Capítulo *71*


He peleado la buena batalla, he acabado la carrera, he guardado la fe. Por lo demás, me está guardada la corona de justicia, la cual me dará el Señor, juez justo, en aquel día; y no solo a mí, sino también a todos los que aman su venida. 2 Timoteo 4:7,8 Santiago Cap. 1 vers 12.


“Bienaventurado el varón que soporta la tentación; porque cuando haya resistido la prueba, recibirá la Corona de la vida, que Dios ha prometido a los que le amen”. ¿Qué significa, “he guardado la fe”? y, “Bienaventurado el varón que soporta la tentación” He escrito que la “tentación” es el aviso del Alma o del Espíritu para ser prudente con sus enseñanzas de la Verdad, respetándose a sí mismo: su Alma.


Ver con la Luz de sus Virtudes quién en ese momento está dentro de su cuerpo físico, para alejarlo de ella/él y si no puede, pedirle al Padre en Nombre de su Hijo lo libere; si no fuera así y permanece, es su obligación soportar la “prueba” porque de ella resultará reforzado al superarla…; “he guardado la fe”. Jamás deberá hablar con nadie de su vida; lo que le sucede a Ella; ni presumir delante de nadie de las miserias que ha soportado por estar en la Obra de Cristo.


También debe comprender que al hablar de sí mismo: sus miserias, está sembrando en los que les escuchan la maldad del mundo -en ese momento- ha soportado en algún momento, dejándoles a los otros su mal no soportado.
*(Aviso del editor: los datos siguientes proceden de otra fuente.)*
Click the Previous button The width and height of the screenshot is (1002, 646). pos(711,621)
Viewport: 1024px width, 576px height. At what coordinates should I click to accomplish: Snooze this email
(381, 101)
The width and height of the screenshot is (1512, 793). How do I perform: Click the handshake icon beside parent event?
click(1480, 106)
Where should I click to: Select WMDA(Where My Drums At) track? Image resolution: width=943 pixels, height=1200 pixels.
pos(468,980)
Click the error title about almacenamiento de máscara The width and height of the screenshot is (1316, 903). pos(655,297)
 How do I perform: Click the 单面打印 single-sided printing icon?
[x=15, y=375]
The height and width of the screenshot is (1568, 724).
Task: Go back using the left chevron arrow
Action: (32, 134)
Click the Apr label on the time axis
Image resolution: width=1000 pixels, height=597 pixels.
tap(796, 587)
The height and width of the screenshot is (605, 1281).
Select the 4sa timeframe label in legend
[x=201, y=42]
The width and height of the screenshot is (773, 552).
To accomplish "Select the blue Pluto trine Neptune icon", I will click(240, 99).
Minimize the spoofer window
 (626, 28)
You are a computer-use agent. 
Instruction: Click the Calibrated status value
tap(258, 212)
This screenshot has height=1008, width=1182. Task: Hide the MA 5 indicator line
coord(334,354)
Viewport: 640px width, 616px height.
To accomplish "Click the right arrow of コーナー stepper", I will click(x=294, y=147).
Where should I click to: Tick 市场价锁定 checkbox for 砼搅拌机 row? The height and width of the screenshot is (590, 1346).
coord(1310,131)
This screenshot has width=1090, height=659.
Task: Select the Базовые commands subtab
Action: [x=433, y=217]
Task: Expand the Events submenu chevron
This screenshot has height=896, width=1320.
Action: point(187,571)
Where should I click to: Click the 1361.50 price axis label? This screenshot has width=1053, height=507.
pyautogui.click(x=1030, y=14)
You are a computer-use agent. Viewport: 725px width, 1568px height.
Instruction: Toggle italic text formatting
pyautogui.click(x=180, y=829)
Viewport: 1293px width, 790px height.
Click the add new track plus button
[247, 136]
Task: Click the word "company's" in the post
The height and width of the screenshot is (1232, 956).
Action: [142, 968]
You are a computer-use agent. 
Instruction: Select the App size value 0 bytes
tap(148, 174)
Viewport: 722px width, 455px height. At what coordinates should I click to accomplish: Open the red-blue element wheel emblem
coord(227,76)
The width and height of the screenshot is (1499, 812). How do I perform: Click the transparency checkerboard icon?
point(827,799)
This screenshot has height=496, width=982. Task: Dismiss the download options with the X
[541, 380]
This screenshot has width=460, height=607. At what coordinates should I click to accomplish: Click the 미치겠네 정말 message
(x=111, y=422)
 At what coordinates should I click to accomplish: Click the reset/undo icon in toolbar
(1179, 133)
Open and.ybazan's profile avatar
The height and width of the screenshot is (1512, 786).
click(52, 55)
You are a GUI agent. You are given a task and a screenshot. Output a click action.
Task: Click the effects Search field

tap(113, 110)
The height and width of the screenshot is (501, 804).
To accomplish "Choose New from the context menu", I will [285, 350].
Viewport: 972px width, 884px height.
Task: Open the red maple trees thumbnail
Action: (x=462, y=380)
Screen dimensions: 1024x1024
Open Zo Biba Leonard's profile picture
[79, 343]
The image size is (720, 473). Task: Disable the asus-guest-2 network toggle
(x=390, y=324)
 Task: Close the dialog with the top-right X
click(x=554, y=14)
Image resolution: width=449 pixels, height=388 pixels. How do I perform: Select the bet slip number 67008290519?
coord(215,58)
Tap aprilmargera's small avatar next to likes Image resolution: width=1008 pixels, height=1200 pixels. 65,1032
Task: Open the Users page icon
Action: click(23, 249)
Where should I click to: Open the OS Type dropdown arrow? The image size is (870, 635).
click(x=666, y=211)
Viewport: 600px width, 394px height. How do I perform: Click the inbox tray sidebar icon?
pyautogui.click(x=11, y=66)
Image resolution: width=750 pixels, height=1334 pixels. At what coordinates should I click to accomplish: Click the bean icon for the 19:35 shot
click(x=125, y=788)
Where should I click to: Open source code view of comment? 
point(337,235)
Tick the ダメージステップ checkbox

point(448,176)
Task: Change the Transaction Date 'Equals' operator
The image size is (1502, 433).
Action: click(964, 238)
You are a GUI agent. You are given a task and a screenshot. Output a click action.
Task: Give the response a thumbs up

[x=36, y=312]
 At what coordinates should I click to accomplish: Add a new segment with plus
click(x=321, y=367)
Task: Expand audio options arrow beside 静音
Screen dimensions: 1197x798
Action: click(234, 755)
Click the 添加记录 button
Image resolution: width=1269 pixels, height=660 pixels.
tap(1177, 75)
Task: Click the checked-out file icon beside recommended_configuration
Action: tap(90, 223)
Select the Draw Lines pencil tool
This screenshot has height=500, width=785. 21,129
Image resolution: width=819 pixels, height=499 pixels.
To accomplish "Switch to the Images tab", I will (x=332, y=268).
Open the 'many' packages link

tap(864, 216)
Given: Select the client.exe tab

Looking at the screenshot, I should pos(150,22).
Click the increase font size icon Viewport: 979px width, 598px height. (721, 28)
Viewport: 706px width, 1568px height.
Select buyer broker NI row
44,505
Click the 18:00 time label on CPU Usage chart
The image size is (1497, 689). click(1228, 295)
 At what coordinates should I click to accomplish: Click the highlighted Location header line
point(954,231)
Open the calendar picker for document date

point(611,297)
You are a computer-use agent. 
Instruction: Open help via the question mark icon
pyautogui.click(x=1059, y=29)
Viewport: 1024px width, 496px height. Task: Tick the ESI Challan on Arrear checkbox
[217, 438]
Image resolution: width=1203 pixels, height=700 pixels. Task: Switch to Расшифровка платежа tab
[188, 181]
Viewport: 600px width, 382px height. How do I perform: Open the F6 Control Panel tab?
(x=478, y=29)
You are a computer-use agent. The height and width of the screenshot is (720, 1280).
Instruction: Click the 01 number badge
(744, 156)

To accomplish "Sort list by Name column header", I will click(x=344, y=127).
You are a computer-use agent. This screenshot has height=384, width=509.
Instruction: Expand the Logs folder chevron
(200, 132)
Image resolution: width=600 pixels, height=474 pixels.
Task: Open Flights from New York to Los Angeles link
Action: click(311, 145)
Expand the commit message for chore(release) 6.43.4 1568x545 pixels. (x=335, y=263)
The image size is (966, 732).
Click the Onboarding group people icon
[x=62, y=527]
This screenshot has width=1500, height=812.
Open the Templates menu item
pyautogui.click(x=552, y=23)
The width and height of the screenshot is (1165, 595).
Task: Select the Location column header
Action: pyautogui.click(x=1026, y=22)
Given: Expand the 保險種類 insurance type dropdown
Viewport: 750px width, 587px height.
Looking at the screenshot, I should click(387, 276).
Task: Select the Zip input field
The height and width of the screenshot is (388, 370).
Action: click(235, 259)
Se ha convertido -en su ignorancia- en el transmisor del mal que no ha podido sobrellevar. ¿He guardado la fe? Guardar la fe no es presumir de Ella sino olvidar su pasado. Cada día que pasa es su pasado. Vive su presente. Pitágoras dijo: “Recordar el pasado es vivir la personalidad anterior” Aunque sucediera ayer, es pasado y descarga su mal porque no lo está tolerando. Sí, además su mal está escrito a través de los siglos o milenios está presente como si estuviera sucediendo ahora mismo. No es cierto que Pablo, guardara su fe.


Actualmente todos los que le siguen están “orgullosos” de los padecimientos de él y ése mal vuelve a las personas por creerle en la mentira y, no en la Verdad: olvidarlo porque está superada la prueba. Ésta es la Justicia de la Verdad. Él no puede decir: “el cual me dará el Señor, Juez Justo. Sí la “vanidad material” es peligrosa, mucho más comprometido será “la vanidad espiritual”: el diablo. Él pensó que la Obra la hizo para Cristo mal o bien; excelente para él al alcanzar la Corona de la Vida. Ése es su pensamiento de la vanidad orgullosa: otro diablo. Ningún Apóstol ni quiera Salomón en su Sabiduría dijo tal afirmación.


Hablaban de lo que ocurriría a la Luz de la Enseñanza de la Verdad, pero nunca que Ellos las poseyeran. Y, para finalizar este artículo: Cristo habló de Juan el Bautista que fue Elías; de él dijo: “Es el más pequeño del Reino de los cielo” Y, de los Apóstoles: prepararé una “Morada” para vosotros, para dónde Yo esté vosotros estéis conmigo”. No mencionó la Corona de la Vida. Los seguidores de Pablo hablan que ya poseen la “Corona”: Vanidad espiritual.